Dave Anderson wrote:
Dave Anderson wrote:
>
> Sachin,
>
> This may require help from the IBM ppc64 people out there,
> but it appears that the issue at hand has something to do
> with the uniprocessor aspect.
>
> Your vmlinux is an SMP kernel, but I'm guessing that the wrong
> choice of "runq" addresses is being made below:
>
> if (symbol_exists("per_cpu__runqueues") &&
> VALID_MEMBER(runqueue_idle)) {
> runqbuf = GETBUF(SIZE(runqueue));
> for (i = 0; i < nr_cpus; i++) {
> if ((kt->flags & SMP) && (kt->flags &
PER_CPU_OFF)) {
> runq = symbol_value("per_cpu__runqueues")
+
> kt->__per_cpu_offset[i];
> } else
> runq = symbol_value("per_cpu__runqueues");
>
> readmem(runq, KVADDR, runqbuf,
> SIZE(runqueue), "runqueues entry
(per_cpu)",
> FAULT_ON_ERROR);
> tasklist[i] = ULONG(runqbuf + OFFSET(runqueue_idle));
> if (IS_KVADDR(tasklist[i]))
> cnt++;
>
> I don't know what your "kt->flags" is showing at the
> decision point above, but if you hack the code and force
> it to select the "other" runq value, does it work OK?
>
> When CONFIG_SMP is not configured into the kernel, then
> the direct value of "per_cpu__runqueues" is used, whereas
> with SMP kernels, the appropriate offset needs to be
> applied.

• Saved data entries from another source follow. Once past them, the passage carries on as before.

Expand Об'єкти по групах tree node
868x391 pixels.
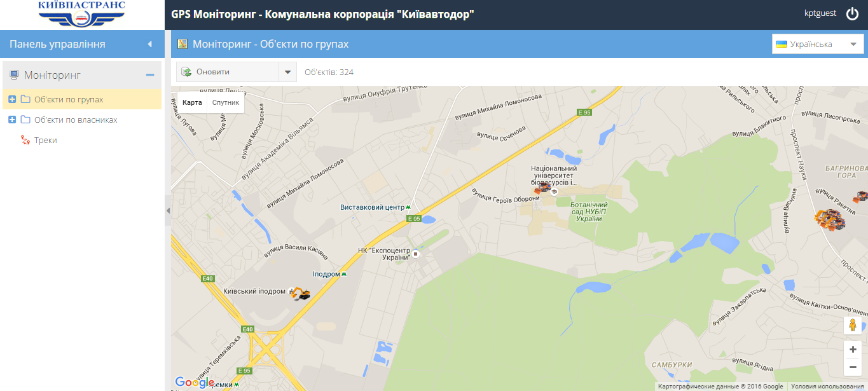pos(12,100)
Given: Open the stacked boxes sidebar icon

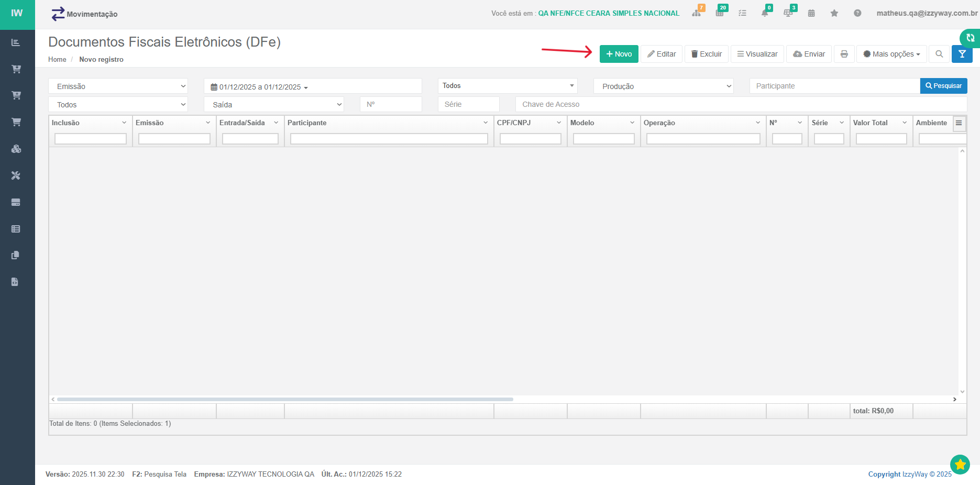Looking at the screenshot, I should pos(16,149).
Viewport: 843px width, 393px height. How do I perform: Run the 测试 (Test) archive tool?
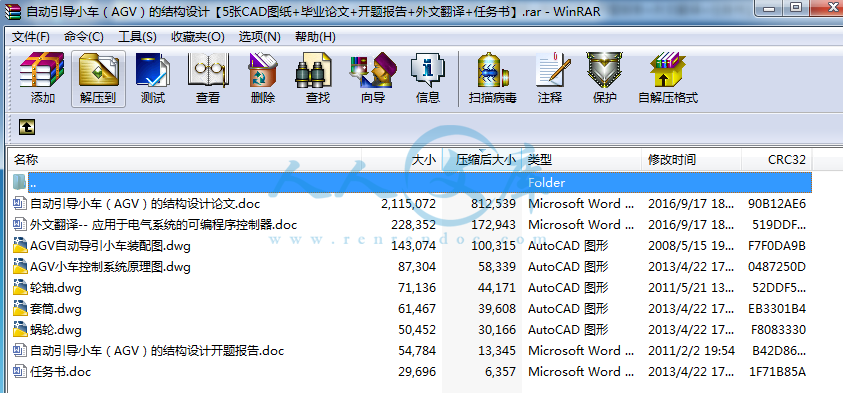[x=153, y=78]
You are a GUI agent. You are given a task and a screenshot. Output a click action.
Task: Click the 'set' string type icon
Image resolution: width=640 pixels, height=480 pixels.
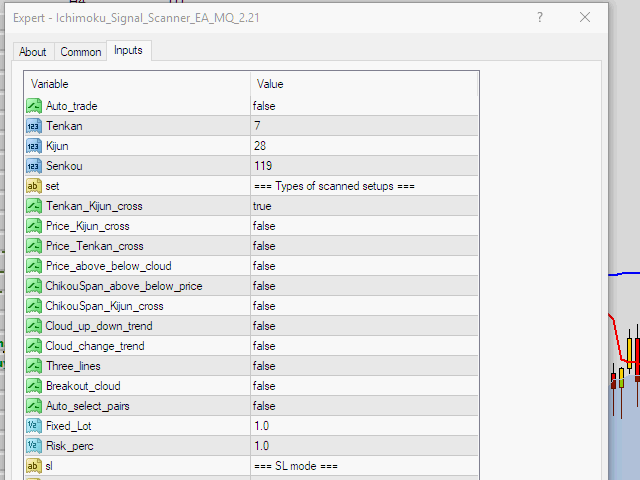pos(33,186)
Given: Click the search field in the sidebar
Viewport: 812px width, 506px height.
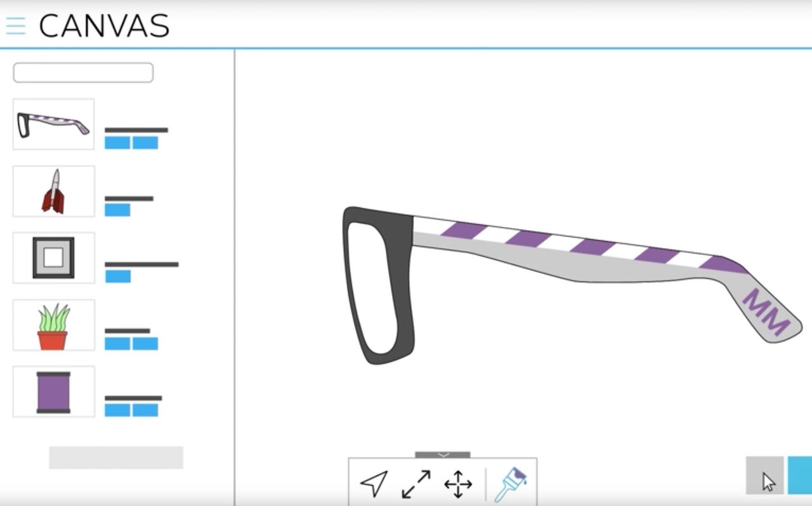Looking at the screenshot, I should point(83,73).
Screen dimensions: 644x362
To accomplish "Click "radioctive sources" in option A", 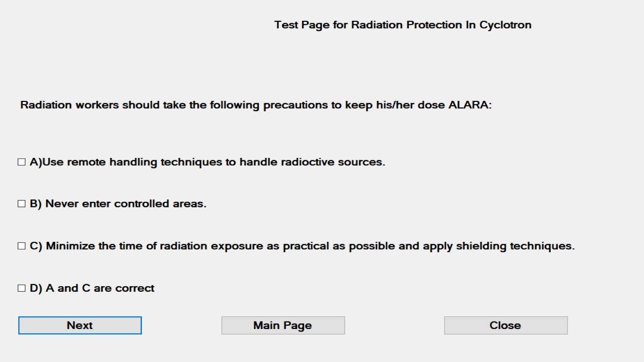I will pos(333,162).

At least that's how it works (has worked?) with
> the other architectures.
>
> Dave
Looking at ppc64_paca_init(), it appears that this might be
the problem if SMP is not set in kt->flags:
static void
ppc64_paca_init()
{
...
for (i = cpus = 0; i < nr_paca; i++) {
div_t val = div(i, BITS_FOR_LONG);
/*
* CPU online?
*/
if (!(cpu_online_map[val.quot] & (0x1UL << val.rem)))
continue;
readmem(symbol_value("paca") + (i * SIZE(ppc64_paca)),
KVADDR, cpu_paca_buf, SIZE(ppc64_paca),
"paca entry", FAULT_ON_ERROR);
kt->__per_cpu_offset[i] = ULONG(cpu_paca_buf + data_offset);
kt->flags |= PER_CPU_OFF;
cpus++;
}
kt->cpus = cpus;
if (kt->cpus > 1)
kt->flags |= SMP;
}
If SMP is not set coming into this function, and therefore won't
get set above, then the wrong runq pointer would be selected later
on get_idle_threads().
Dave
And then there's this code in kernel_init():
if ((sp1 = symbol_search("__per_cpu_start")) &&
(sp2 = symbol_search("__per_cpu_end")) &&
(sp1->type == 'A') && (sp2->type == 'A')
&&
(sp2->value > sp1->value))
kt->flags |= SMP|PER_CPU_OFF;
On a RHEL5 x86_64:
crash> sym -q __per_cpu_ | grep -e start -e end
ffffffff80603000 (A) __per_cpu_start
ffffffff80607288 (A) __per_cpu_end
crash>
On a RHEL5 x86:
crash> sym -q __per_cpu | grep -e start -e end
c03100a0 (A) __per_cpu_start
c0315ae4 (A) __per_cpu_end
crash>
But on your RHEL5 ppc64 kernel:
# nm -Bn vmlinux | grep __per_cpu
c000000000430100 D __per_cpu_start
c0000000004356f0 D __per_cpu_end
#
So if you remove the two "type == 'A'" qualifiers
from the if statement above, does it work OK?
Dave